Define your readiness to improve
What really impresses Kursty is when companies are aware of the impact of physical space, and how it charts their business. When they see how it brings their values to life. As she puts it, ‘Hearing a brand as you walk through a space.’
"Hearing a brand as you walk through a space."
And it’s an end-to-end process. The main mistakes Kursty sees are borne from companies failing to spend time thinking about what they want to achieve. They go only so far to innovate, without looking at every angle. Kursty recommends an antidote of being both ‘ambitious and realistic.’ Who uses the space, what for, what type of creative thinking are you trying to encourage, what company vision are you trying to engender, how are you going to incorporate team insights and how are you going to inspire support in your workforce, thus ‘managing the behavioural change journey’?
Behind the scenes of a Space Coach: how does Kursty work and where?

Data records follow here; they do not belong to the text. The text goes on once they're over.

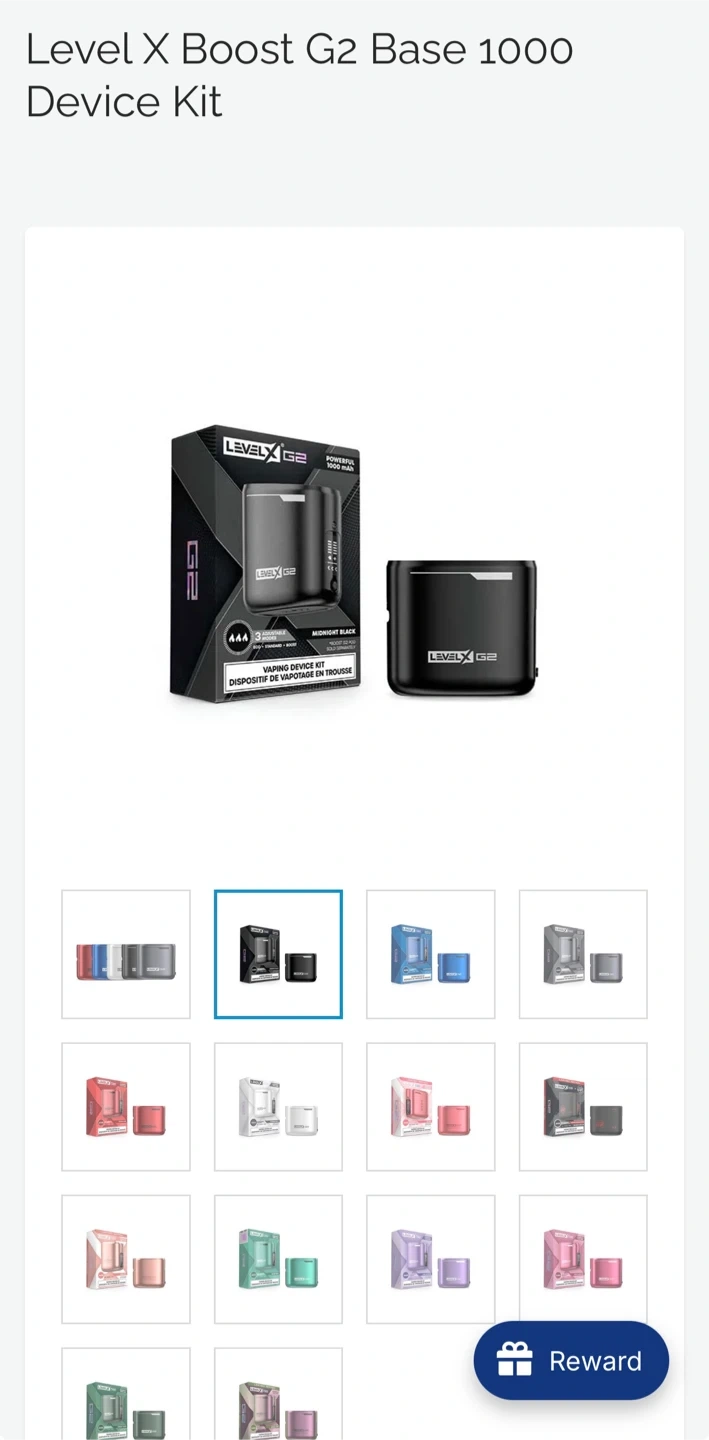Screen dimensions: 709x1440
Task: Select the solid red box kit thumbnail
Action: 126,1107
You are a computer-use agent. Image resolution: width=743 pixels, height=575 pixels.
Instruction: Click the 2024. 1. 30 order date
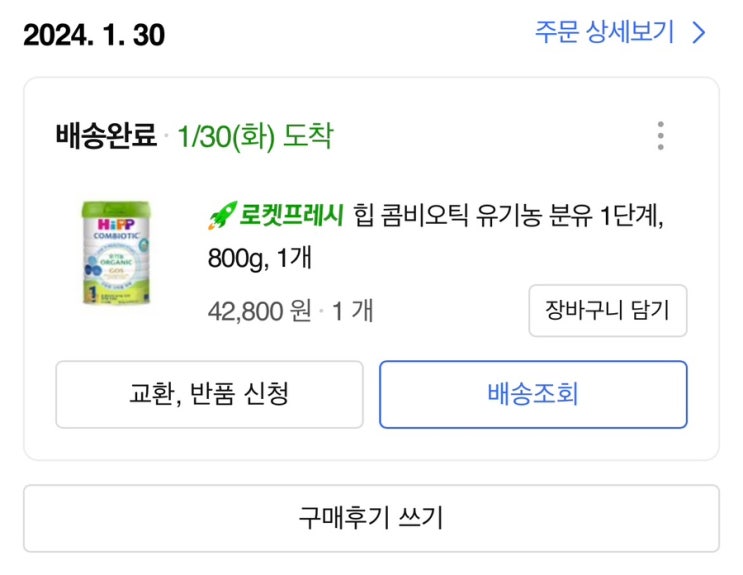(x=94, y=34)
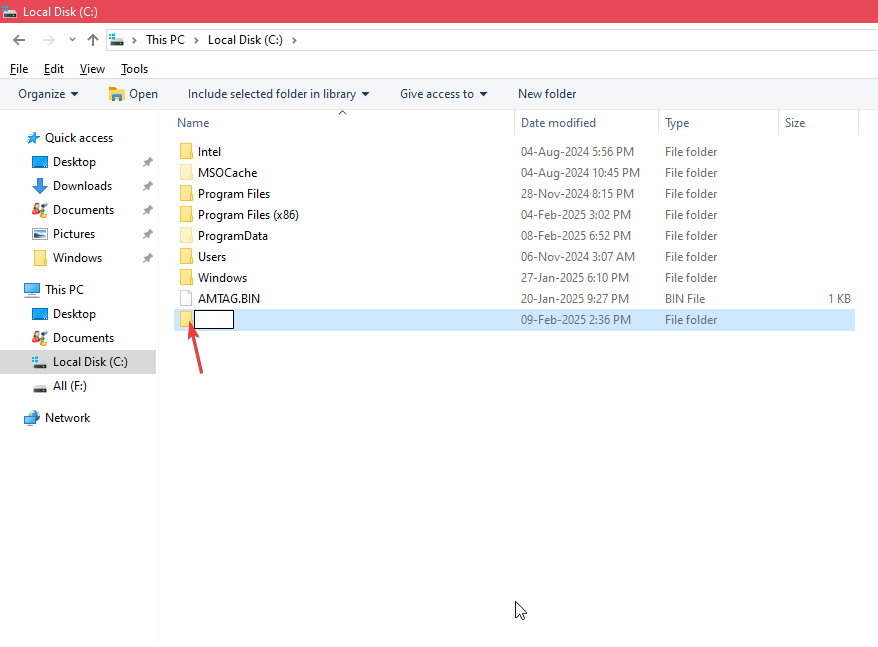
Task: Expand Include selected folder in library
Action: [278, 94]
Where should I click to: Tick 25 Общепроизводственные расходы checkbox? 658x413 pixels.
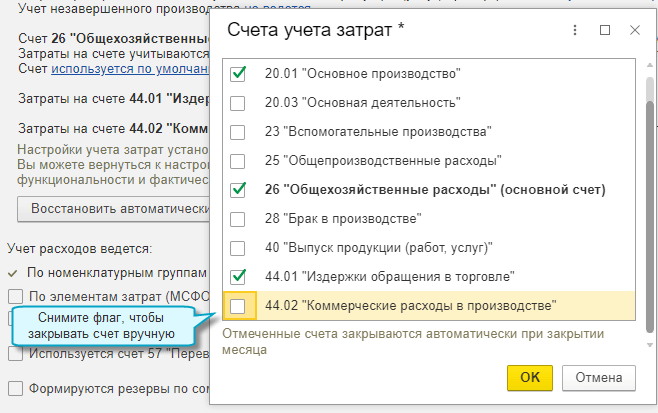(x=238, y=161)

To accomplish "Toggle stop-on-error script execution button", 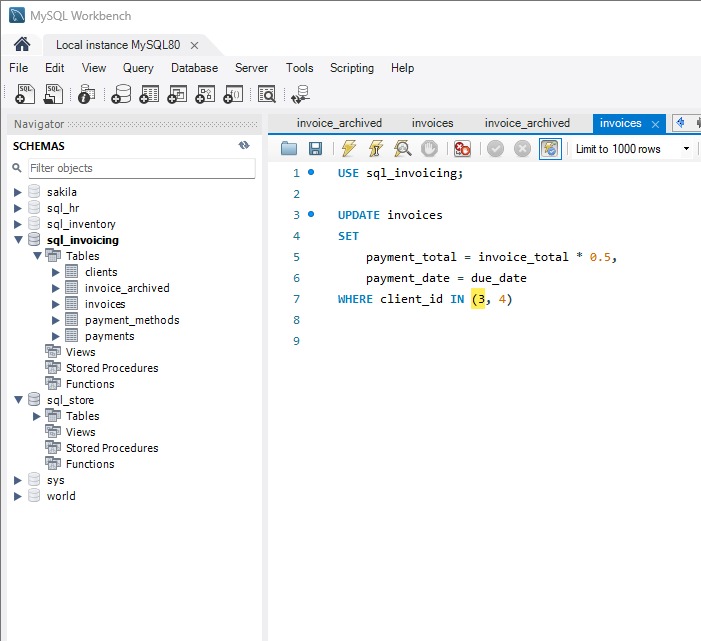I will (x=462, y=149).
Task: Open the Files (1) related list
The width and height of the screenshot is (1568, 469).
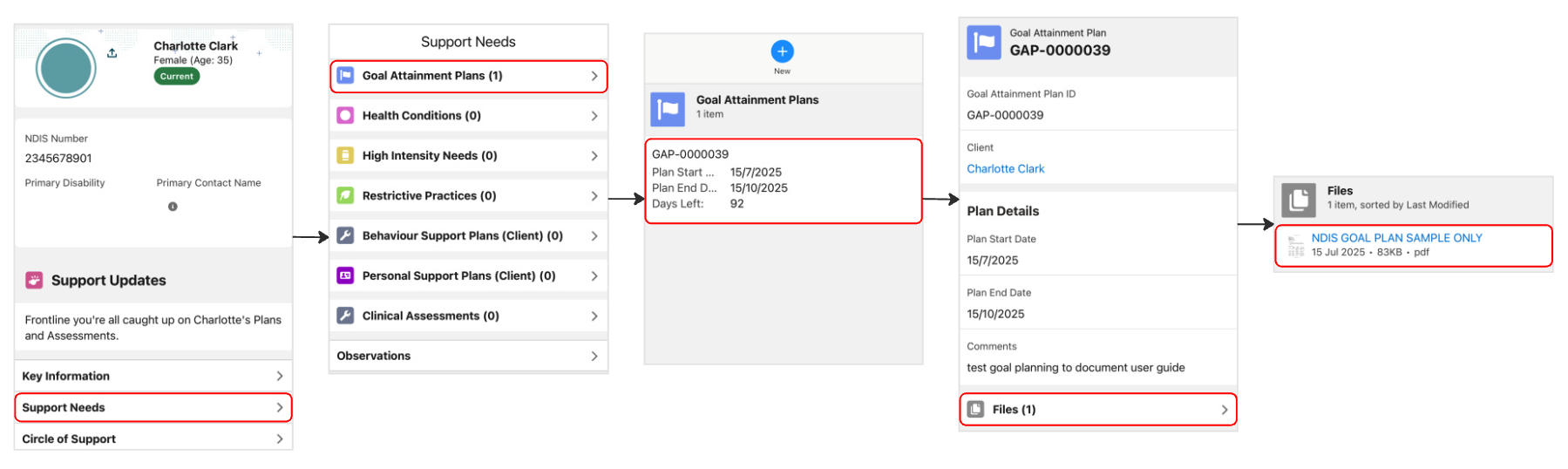Action: (x=1097, y=410)
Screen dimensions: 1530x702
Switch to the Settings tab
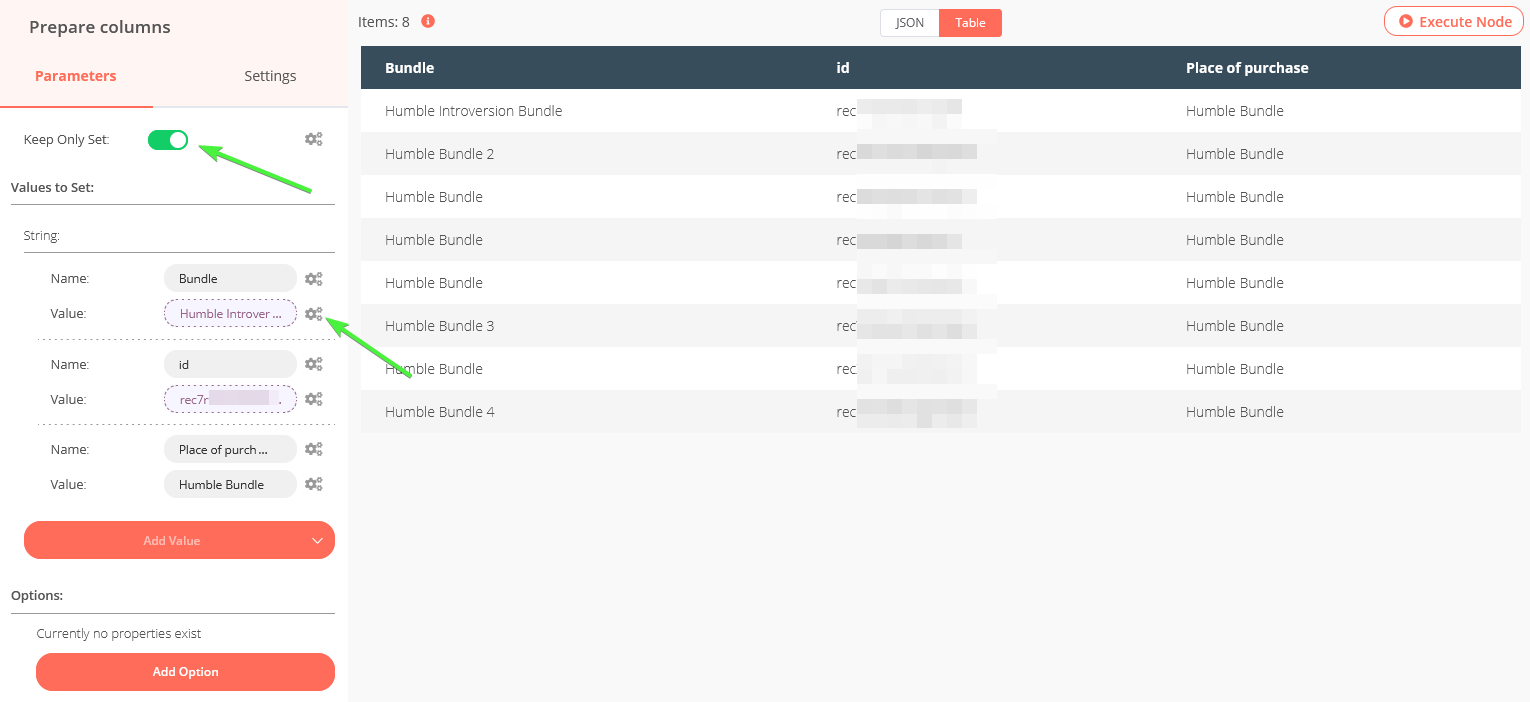coord(270,76)
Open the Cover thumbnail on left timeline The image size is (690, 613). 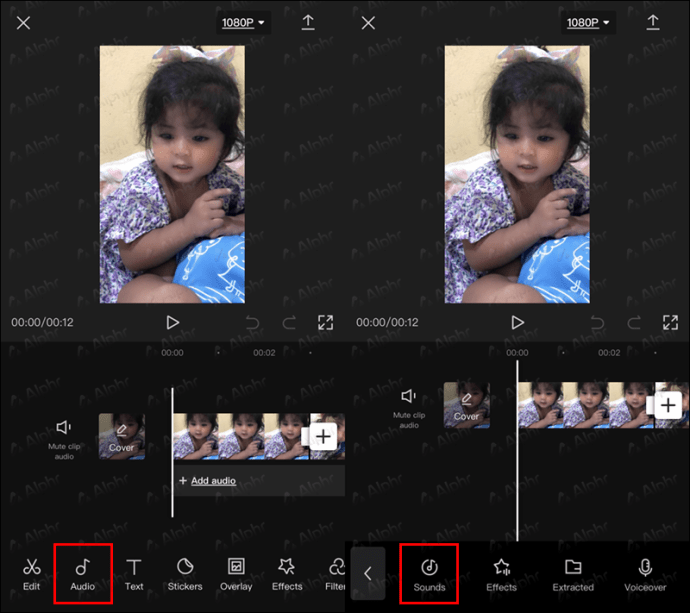[122, 437]
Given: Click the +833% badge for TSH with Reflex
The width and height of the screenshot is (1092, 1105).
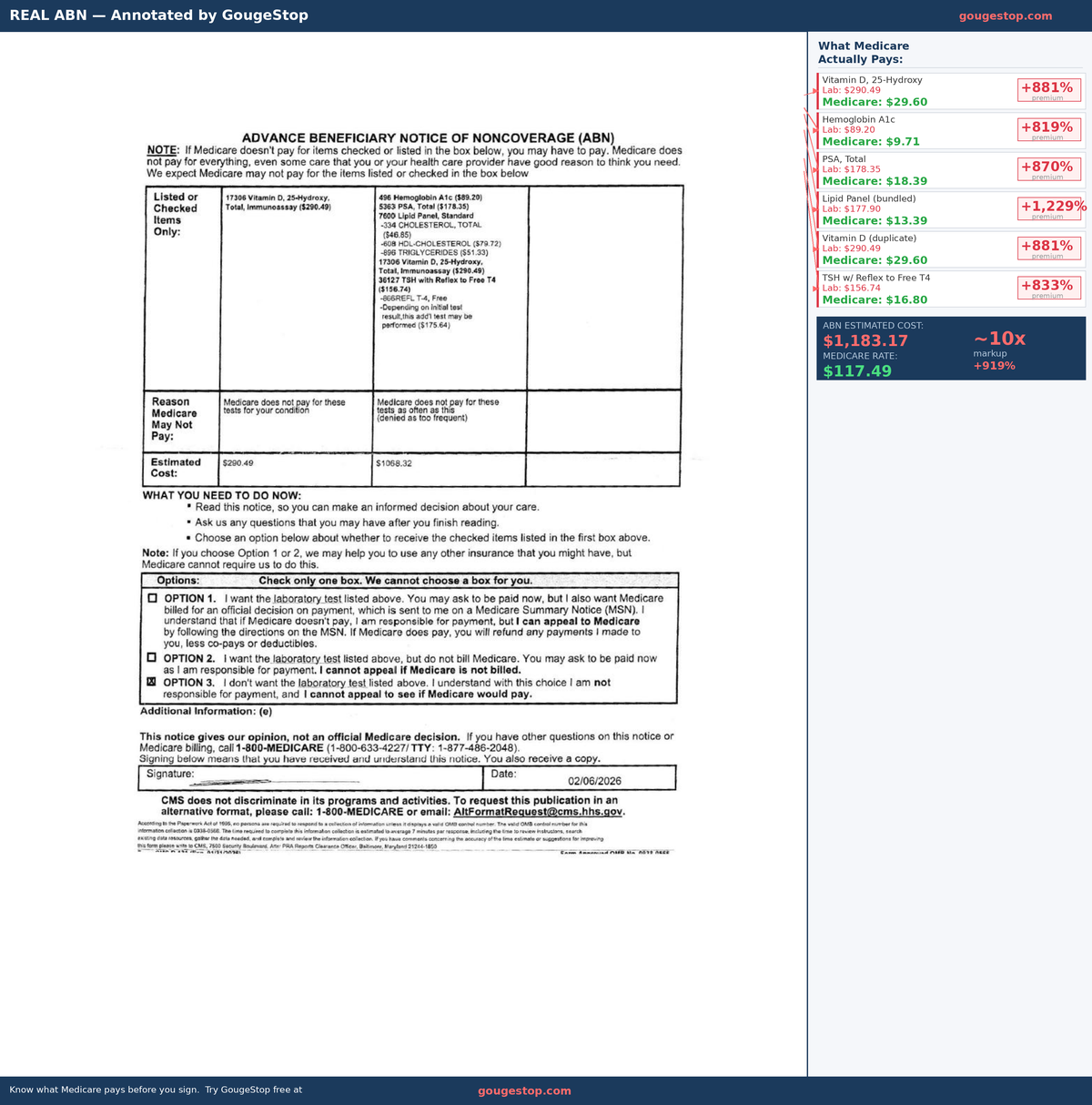Looking at the screenshot, I should (1048, 287).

Waking up at 4.30am on a busy workday, and 5am as standard (!), Kursty starts her day with meditation and stretches before doing a couple of hours of deep work, relishing in the quiet time whilst most are waking up. After spending an hour with her family and sometimes then popping to the gym, she’ll head to The Curtain to connect with her team, manage projects and plan in the members’ club’s Design Studio. Lunch meetings are then held in the Lido Bar in the summer, or they will be brainstorming sessions in the boardroom. She’ll take her calls in the afternoon. Certainly there’s a nomadism to Kursty’s creative working, even if in one versatile site.
This way of working, lead by autonomous decisions around how best Kursty works, where, and when, how it’s beneficial for her and her Shape Work Life team, is effective: Kursty’s written two books and her clients include Silicone Valley tech giants.
Detox your space
Are there starter points for you to think about here, for your company? Perhaps you still don’t believe that the impact of space is as important as all this (perhaps you need improved space more than most: has your environment dulled your radar for potential?). Kursty gives a word of caution: ‘as Adam Smith talked about the division of labor reducing people to increasingly specialist tasks’, so, narrowing their specialism and, so, potential, then you risk losing their enthusiasm for the task. ‘People have a helluva lot to give and they can go above and beyond at work. If you reduce them down, however, and, here, through the space they’re using, then your relationship with them will become transactional.’ Not a petri dish for innovation.
Without considered thinking around your office space, then you’ll be sliding down the scale of good workplace culture. Remember: slides aren’t always a good thing.